Here’s one from the what-to-watch file:
A Supreme Court opinion could come soon on a case that some business interests say could have serious effects on corporate governance.
At issue in Free Enterprise Fund v. Public Company Accounting Oversight Board is whether the Sarbanes-Oxley corporate accounting law – which was established ealier this decade in the midst of all those corporate scandals – violates the Constitution by giving the Securities & Exchange Commission power to appoint members of the Public Company Accounting Oversight Board.
That board, created by the law, is made up of private sector members who are supposed to oversee the auditors of public companies with a goal of protecting investors.
The Free Enterprise Fund, a nonprofit that promotes free enterprise, contends that the Constitution allows only the president or heads of his cabinet to appoint members to the board.

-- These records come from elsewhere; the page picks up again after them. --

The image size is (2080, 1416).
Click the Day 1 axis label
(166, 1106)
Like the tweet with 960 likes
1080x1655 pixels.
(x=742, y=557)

Ultimately, anti-regulation interests say, the board is not accountable to anyone as it makes the rules that govern public accounting while also enforcing them.
Some observers say that if the Court rules in favor of Free Enterprise Fund, the decision could have far-ranging implications for the Sarbanes-Oxley Act – which was designed as an anti-fraud law stemming from the Enron scandal.
The effect could go even further, challenging the power of independent federal agencies such as the SEC and the Federal Communications Commission.
For its part, the government vigorously defends the board, noting that it is ultimately accountable to the SEC, which is appointed by the president.
This is definitely one to watch, especially in light of the debate over increased regulation in the marketplace going in Congress.